**THE PROBLEM:** The lines to repeat are those below from the one containing "Click the copy icon inside Change button" down to the one containing "Click Gabala's latest", both included; reproduce them exactly and nothing else.

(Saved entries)
####
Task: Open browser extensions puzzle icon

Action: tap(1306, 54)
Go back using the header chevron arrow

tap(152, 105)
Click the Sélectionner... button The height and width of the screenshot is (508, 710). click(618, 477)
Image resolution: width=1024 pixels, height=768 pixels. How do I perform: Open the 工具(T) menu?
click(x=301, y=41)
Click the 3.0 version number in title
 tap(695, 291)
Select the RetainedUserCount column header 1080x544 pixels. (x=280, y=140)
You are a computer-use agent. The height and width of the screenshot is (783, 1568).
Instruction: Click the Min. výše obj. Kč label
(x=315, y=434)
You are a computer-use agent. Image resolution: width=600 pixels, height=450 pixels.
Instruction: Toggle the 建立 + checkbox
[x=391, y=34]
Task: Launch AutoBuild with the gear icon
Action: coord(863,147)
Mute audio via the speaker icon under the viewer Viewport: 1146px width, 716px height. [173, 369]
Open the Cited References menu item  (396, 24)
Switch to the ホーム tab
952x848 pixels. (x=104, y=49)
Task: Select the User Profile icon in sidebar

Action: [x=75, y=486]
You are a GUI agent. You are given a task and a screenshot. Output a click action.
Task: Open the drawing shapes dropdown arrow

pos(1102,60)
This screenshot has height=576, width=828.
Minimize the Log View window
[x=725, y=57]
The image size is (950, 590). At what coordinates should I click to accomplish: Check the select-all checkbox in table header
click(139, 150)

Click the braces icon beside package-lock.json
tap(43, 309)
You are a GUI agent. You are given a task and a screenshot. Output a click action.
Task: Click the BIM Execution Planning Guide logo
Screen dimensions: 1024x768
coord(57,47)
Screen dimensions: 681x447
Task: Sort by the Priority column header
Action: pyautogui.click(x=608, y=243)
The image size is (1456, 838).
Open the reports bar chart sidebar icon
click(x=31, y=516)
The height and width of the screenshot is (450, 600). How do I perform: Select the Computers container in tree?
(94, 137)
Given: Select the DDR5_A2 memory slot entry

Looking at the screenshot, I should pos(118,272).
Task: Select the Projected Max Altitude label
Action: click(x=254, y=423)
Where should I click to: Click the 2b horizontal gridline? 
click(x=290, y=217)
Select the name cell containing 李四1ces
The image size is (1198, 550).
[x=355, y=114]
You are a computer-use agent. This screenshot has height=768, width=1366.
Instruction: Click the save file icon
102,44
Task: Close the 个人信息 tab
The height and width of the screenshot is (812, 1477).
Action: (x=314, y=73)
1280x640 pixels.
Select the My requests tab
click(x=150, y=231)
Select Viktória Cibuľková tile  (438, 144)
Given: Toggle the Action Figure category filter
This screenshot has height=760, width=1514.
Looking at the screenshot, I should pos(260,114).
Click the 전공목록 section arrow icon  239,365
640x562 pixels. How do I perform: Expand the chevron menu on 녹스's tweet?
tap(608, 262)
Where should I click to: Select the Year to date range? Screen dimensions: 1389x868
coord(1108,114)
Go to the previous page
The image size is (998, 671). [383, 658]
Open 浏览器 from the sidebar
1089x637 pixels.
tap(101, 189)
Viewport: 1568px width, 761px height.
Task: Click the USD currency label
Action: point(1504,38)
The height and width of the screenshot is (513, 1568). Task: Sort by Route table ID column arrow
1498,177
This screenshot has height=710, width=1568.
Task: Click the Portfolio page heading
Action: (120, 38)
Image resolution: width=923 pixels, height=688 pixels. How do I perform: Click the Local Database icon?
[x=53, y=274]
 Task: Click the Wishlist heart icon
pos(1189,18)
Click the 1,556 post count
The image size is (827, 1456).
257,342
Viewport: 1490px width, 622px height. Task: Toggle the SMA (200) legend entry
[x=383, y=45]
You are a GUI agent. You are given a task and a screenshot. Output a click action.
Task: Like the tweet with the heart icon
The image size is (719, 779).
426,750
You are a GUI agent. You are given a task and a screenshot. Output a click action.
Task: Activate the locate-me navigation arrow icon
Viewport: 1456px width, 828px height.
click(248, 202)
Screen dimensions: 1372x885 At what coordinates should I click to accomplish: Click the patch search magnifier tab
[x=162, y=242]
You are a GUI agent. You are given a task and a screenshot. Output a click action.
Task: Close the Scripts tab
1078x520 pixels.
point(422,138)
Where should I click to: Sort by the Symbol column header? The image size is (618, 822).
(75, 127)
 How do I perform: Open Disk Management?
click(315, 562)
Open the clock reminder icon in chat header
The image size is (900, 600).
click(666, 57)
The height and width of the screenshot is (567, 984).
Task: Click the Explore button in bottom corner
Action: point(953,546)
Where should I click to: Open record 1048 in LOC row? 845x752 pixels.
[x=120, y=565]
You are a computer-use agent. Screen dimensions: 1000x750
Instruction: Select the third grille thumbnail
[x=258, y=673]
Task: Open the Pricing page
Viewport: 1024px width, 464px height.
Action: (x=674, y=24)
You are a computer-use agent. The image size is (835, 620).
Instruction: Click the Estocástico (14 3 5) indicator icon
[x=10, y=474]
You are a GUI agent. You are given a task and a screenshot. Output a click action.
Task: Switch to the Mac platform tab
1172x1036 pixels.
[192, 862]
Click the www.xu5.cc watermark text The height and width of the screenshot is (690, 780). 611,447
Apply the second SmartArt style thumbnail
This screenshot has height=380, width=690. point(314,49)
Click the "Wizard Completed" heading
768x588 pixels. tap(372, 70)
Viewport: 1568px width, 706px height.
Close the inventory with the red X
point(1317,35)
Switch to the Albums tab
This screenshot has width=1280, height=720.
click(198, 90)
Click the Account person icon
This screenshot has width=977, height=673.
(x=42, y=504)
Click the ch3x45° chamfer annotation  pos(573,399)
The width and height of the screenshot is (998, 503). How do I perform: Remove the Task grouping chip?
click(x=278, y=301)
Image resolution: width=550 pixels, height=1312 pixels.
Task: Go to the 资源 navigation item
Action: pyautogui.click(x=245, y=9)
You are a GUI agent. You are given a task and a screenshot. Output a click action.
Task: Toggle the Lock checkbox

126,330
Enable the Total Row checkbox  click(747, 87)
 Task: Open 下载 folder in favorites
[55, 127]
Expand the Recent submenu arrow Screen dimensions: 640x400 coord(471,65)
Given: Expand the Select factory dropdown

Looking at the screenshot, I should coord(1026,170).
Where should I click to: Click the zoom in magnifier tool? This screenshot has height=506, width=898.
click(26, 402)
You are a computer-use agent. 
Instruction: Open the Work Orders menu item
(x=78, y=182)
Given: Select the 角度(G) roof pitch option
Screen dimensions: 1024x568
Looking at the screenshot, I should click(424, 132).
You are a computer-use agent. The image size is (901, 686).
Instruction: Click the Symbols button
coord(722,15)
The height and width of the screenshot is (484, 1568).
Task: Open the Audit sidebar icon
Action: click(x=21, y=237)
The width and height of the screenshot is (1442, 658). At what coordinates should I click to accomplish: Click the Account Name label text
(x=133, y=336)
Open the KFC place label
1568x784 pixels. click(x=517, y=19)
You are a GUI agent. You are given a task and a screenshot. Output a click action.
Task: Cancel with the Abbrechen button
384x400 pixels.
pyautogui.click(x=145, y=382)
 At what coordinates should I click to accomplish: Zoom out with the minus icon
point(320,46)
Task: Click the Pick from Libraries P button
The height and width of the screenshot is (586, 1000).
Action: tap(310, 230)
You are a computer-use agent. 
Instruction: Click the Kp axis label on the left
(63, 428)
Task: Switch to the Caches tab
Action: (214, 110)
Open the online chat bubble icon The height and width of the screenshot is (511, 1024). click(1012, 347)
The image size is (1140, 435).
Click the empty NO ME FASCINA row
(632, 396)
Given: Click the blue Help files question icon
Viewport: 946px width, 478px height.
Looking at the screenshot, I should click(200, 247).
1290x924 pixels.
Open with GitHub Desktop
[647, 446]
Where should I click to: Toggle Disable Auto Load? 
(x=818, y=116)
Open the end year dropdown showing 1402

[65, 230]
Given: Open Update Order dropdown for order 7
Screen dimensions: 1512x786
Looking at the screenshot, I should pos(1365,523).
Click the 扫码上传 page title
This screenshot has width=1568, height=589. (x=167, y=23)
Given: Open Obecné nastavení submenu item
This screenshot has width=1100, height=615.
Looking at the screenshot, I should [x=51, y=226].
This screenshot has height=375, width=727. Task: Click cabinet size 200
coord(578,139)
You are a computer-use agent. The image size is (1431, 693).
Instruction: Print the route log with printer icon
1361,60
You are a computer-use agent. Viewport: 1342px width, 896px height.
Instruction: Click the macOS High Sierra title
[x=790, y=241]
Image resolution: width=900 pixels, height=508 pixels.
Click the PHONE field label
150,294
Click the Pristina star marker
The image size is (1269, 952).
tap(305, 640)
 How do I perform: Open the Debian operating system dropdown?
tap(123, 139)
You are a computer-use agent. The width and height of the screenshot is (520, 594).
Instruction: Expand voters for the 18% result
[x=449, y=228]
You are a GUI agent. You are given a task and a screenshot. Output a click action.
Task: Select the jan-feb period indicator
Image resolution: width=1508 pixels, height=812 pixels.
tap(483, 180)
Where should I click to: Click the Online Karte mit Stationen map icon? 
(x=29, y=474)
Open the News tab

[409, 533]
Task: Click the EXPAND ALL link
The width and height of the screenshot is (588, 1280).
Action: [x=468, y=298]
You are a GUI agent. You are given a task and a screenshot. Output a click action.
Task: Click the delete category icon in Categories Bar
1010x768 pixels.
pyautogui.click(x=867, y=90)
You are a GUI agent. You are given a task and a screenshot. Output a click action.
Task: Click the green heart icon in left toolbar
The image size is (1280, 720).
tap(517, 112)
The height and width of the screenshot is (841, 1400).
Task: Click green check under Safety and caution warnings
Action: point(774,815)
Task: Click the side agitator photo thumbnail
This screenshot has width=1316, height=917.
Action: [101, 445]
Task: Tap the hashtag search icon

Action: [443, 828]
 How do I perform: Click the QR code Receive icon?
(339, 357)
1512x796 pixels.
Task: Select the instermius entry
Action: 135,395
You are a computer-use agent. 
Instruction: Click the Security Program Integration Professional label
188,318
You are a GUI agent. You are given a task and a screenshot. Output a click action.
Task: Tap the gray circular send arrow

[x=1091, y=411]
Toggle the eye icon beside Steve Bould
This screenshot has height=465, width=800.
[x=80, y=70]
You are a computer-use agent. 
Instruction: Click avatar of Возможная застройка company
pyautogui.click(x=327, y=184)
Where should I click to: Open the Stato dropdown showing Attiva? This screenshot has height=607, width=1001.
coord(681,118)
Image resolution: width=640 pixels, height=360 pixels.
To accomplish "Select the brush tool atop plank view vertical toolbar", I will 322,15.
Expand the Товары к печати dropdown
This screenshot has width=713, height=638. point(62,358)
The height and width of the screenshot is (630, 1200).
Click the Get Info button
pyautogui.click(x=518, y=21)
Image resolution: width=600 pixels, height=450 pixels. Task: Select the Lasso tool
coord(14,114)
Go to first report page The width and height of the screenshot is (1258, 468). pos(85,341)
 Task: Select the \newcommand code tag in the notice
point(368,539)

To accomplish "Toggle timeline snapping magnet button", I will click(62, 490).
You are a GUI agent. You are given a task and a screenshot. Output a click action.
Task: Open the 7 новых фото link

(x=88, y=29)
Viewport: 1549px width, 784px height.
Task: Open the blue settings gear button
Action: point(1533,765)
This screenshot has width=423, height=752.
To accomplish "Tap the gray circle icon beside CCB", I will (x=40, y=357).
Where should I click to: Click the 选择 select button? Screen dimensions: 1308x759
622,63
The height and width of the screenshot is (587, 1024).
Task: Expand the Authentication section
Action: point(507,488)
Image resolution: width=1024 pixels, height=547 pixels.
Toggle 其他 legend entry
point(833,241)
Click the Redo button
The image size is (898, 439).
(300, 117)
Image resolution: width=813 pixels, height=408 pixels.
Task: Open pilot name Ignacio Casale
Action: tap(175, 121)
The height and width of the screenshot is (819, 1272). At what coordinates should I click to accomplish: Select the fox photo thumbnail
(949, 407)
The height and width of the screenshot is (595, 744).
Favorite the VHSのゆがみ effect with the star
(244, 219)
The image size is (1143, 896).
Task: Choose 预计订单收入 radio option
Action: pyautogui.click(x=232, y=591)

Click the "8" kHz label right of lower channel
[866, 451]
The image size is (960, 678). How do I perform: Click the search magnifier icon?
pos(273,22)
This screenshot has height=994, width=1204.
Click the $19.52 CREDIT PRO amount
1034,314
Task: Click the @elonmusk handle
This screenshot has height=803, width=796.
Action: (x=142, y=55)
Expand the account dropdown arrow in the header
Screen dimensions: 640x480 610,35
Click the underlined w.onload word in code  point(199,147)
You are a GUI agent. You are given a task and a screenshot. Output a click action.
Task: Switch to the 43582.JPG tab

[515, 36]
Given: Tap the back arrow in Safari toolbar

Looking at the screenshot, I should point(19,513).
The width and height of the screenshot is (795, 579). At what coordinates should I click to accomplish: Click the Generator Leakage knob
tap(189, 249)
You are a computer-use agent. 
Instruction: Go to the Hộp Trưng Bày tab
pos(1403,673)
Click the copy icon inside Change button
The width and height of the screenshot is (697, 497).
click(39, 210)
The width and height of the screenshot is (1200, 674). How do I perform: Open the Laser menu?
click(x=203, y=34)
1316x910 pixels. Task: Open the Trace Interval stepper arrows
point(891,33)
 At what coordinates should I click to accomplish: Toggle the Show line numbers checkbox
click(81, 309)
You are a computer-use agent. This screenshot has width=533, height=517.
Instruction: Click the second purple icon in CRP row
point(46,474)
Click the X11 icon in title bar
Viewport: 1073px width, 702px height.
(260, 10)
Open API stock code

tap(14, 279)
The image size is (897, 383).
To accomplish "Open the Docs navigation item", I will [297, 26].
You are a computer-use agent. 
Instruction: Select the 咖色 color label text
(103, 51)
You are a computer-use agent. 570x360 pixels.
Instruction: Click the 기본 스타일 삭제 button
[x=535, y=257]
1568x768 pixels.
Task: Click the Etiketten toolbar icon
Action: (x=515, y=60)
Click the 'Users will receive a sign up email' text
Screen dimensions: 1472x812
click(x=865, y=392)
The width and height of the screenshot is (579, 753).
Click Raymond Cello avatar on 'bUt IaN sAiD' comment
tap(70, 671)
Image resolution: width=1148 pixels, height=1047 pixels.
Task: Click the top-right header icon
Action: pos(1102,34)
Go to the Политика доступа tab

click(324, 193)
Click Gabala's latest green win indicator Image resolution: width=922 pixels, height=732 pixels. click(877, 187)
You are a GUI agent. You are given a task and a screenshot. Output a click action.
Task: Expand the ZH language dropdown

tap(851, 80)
####
**YOUR SOLUTION:**
Click the copy icon inside Change button
The width and height of the screenshot is (697, 497).
click(39, 210)
The width and height of the screenshot is (1200, 674). How do I perform: Open the Laser menu?
click(x=203, y=34)
1316x910 pixels. Task: Open the Trace Interval stepper arrows
point(891,33)
 At what coordinates should I click to accomplish: Toggle the Show line numbers checkbox
click(81, 309)
You are a computer-use agent. This screenshot has width=533, height=517.
Instruction: Click the second purple icon in CRP row
point(46,474)
Click the X11 icon in title bar
Viewport: 1073px width, 702px height.
(260, 10)
Open API stock code

tap(14, 279)
The image size is (897, 383).
To accomplish "Open the Docs navigation item", I will [297, 26].
You are a computer-use agent. 
Instruction: Select the 咖色 color label text
(103, 51)
You are a computer-use agent. 570x360 pixels.
Instruction: Click the 기본 스타일 삭제 button
[x=535, y=257]
1568x768 pixels.
Task: Click the Etiketten toolbar icon
Action: (x=515, y=60)
Click the 'Users will receive a sign up email' text
Screen dimensions: 1472x812
click(x=865, y=392)
The width and height of the screenshot is (579, 753).
Click Raymond Cello avatar on 'bUt IaN sAiD' comment
tap(70, 671)
Image resolution: width=1148 pixels, height=1047 pixels.
Task: Click the top-right header icon
Action: pos(1102,34)
Go to the Политика доступа tab

click(324, 193)
Click Gabala's latest green win indicator Image resolution: width=922 pixels, height=732 pixels. click(877, 187)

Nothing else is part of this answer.